Actor Johnny Depp and ex-wife Amber Heard at the premiere of Black Mass at the Toronto International Film Festival. Picture by Nathan Denette/The Canadian Press
Actor Johnny Depp and ex-wife Amber Heard at the premiere of Black Mass at the Toronto International Film Festival. Picture by Nathan Denette/The Canadian Press Actor Johnny Depp and ex-wife Amber Heard at the premiere of Black Mass at the Toronto International Film Festival. Picture by Nathan Denette/The Canadian Press

JOHNNY Depp has revealed he felt "a tremendous amount of responsibility" in portraying real-life Irish-American gangster James "Whitey" Bulger.

Notorious Boston mob boss Bulger, who is in his eighties, is serving life in a Florida jail after he was convicted in 2013 of 11 murders.

He ran Boston's Irish-American Winter Hill crime gang in the 1970s and 1980s and had links to the IRA, allegedly helping to smuggle arms to the republican paramilitaries.

Depp, star of films including Edward Scissorhands and Sweeney Todd, admitted he felt some pressure to do the role justice as the film premiered at the Toronto International Film Festival.

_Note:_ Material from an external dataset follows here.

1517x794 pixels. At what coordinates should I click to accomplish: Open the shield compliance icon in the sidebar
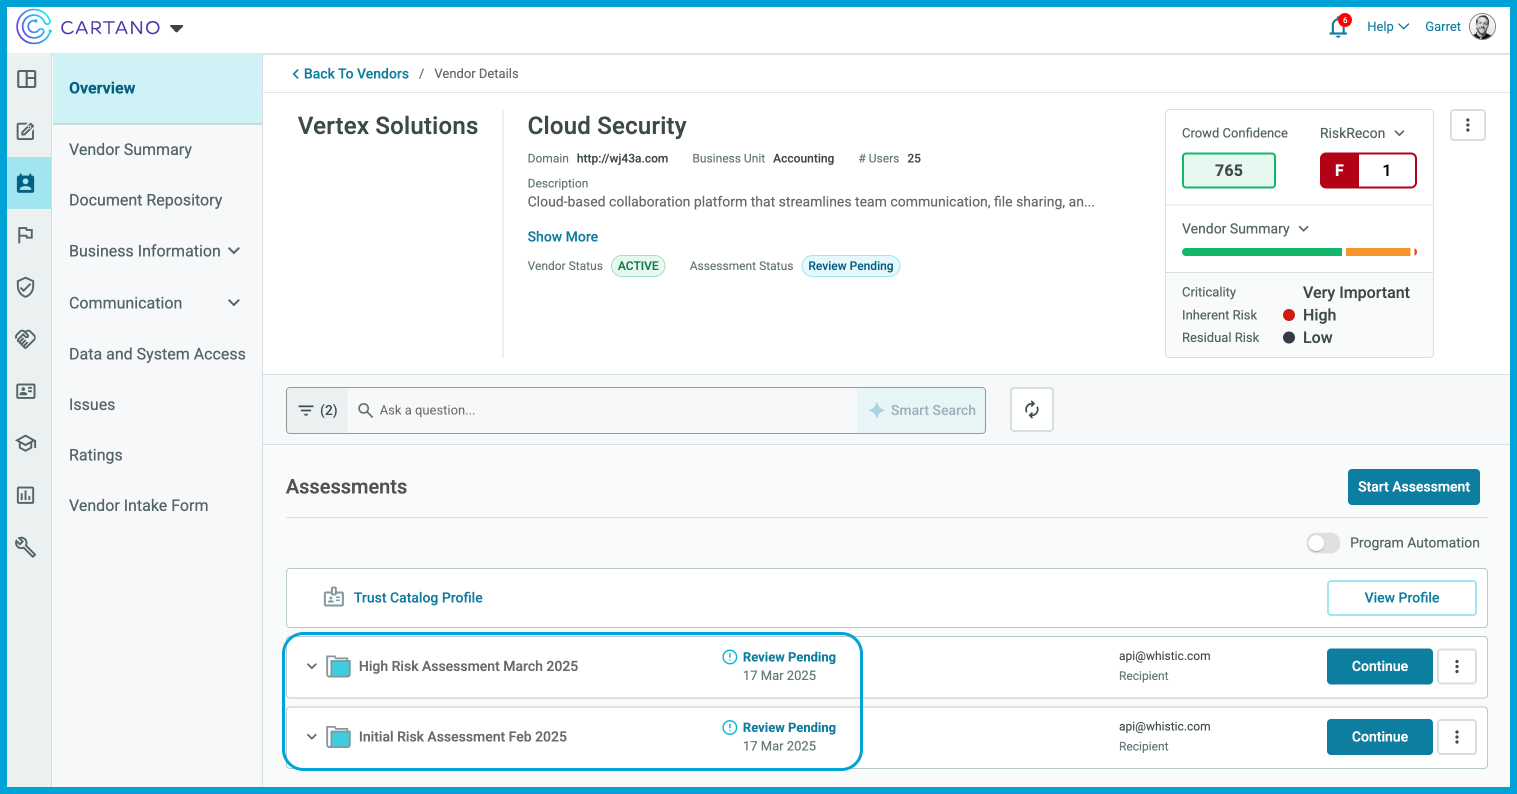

"When you're playing a fictional character, there's room for... you can kind of stretch it out into strange places. When you're playing someone who either existed or exists, there's a tremendous amount of responsibility, at least for me," the Golden Globe-winning actor said.

Depp plays Bulger in Black Mass, which also stars Benedict Cumberbatch, Joel Edgerton and Kevin Bacon.

The film, directed by Scott Cooper, is based on Dick Lehr and Gerard O'Neill's 2001 book Black Mass: The True Story Of An Unholy Alliance Between The FBI And The Irish Mob.

The 52-year-old actor said Bulger declined to meet him.

"The first thing I did, I contacted Bulger's lawyer Jay Carney to request the opportunity to meet James Bulger, to hear his take, certainly... and to be able to study him," he said.

"About a week after I made the request, I got a message from Mr Carney that said, 'Jimmy respectfully declines as he is, as you can imagine, not a great fan of the book', nor any of the books. He would never put his client into any sort of weird situation but he was very helpful with regards to the heart of Bulger, the heart of the man."

Depp - who arrived with wife Amber Heard at the film's Canadian premiere yesterday - said he wanted to show a "human" side to Bulger.

He said: "My intention was not to go out and create someone who is evil, because I don't think any of us wake up in the morning, shave and brush our teeth and think, 'I'm so evil, I'm so horrible'.

"I approached James Bulger as a human being who is multi-faceted and had a side to him that was human, loving and all that. And then he's in this business - certain businesses out there, where the language of that work is violence, so that's the only way I could approach it."

Black Mass opens in the UK on November 27.